As the examples above describe, a single or few ruling instances have total control over a system. This holds the risk that they act maliciously without any further oversight. They might abuse their power for their own gain, or another party could force them to operate in their interest. Threats of violence, orders from their boss, or law enforcement might pressure the humans in control to change a system.

Bugs, hacks, or viruses can compromise a software component. As controlling instances are effectively the single point of truth of systems, they are simultaneously the single point of failure. In the best case, the system comes to a halt; in the worst case, your application misbehaves, creates incorrect outputs, or actively inflicts harm. In either case, human lives are in danger if the given system is used to provide vital services, like emergency services, traffic control, or weapon systems.

Single Point of Failure in a Centralized System

Single Point of Failure in a Centralized System: The worker nodes in a centralized instance are unable to perform work, if the controlling instance is compromised.

Backups, redundancies, and further oversight mitigate these risks to some extent but cannot eliminate them entirely. Centralized systems remain centralized and would otherwise lose the properties the owners and operators wish for.

Users of or participants in such systems must trust the controlling parties as they can do whatever they want: ban you, change your data, and much more.

Are Centralized Systems Always Bad?


It all depends on the environment and the purpose of a system it is supposed to fulfill. For example, if you host your personal website, you probably want to determine what content you are publishing. Likewise, you most likely want the pilot of your airplane to be in complete control as you trust in their capabilities and training while you have no clue about how to fly a plane.
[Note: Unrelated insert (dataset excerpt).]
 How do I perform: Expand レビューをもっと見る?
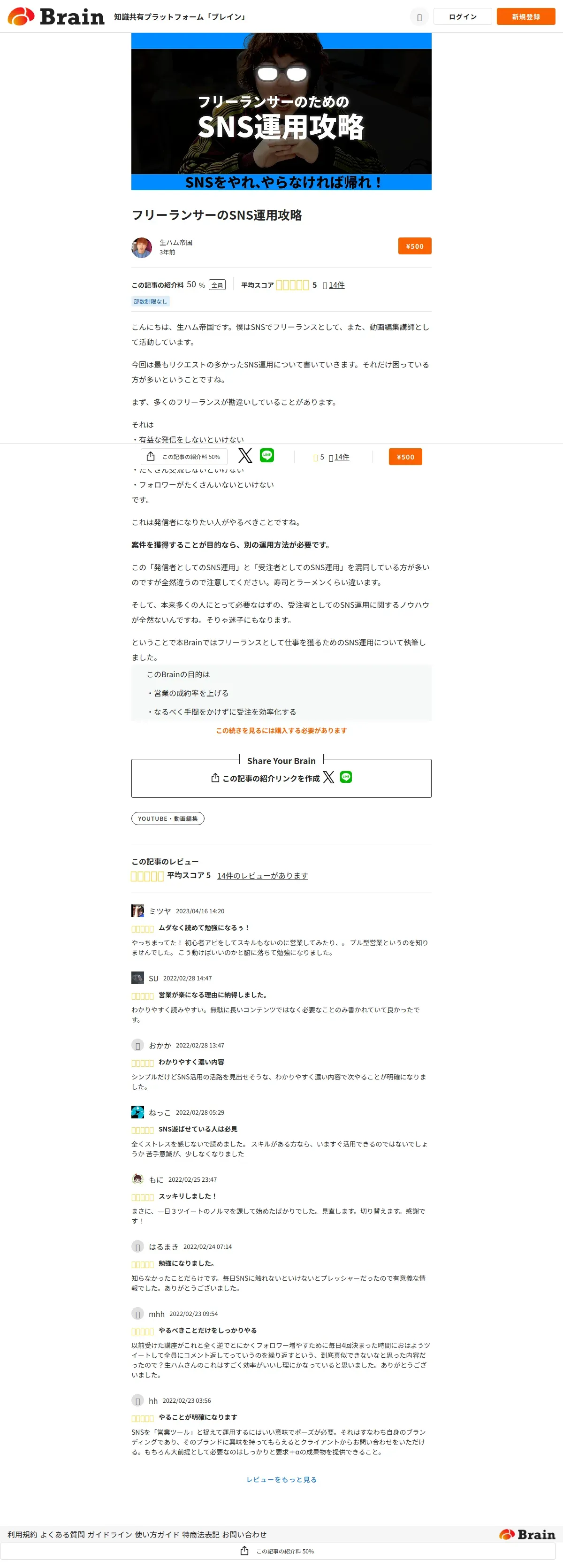click(x=281, y=1479)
Centralized systems are, in general, easy to set up and understand. They enable fast decision-making and quick action without cumbersome processes. These properties might be essential in certain situations, like for soldiers in the heat of battle or for football players who listen to their coach. But, again, in these cases, we trust in the abilities and the experience of ‘superiors’ or leaders.

For many of us, a centralized system is just natural: Having a leader in your team, having a king, having a boss, and following the instructions of the police or other experts in their field. It is also much easier to trust another entity and offload specific responsibilities on them: The government will take care of X, and your boss will make the right decision for the company. Sometimes those decisions are hard, like the CEO letting people go to save the company. In a more democratic system, such choices might not be possible as nobody wants to lose their job.

But what about a service like Twitter or Instagram? For some people, they are vital infrastructure for communication. However, they are owned and operated by companies for profit. Thus, they want to be in total control of these applications. Users, on the other hand, could not care less about those companies’ profits as the services are free to use for the most part. Due to the enormous amount of users, the applications have become ubiquitous in all aspects of life: communicating with loved ones, reading the news, and getting important information from your government. And now, we trust those companies to handle all our personal data and integrate them as essential parts of our lives. But what happens if they cannot make enough money off of you? Are you willing to pay them for their previously free services? What if you become a liability for them, and they block your access? Imagine sitting on the bus and being unable to browse Instagram; scary.

This shows the conflict of interest we are facing. Should essential systems and services be centralized without the users or participants having any say? Or should certain services simply exist for everyone to use and partake in as a collective undertaking no single entity controls?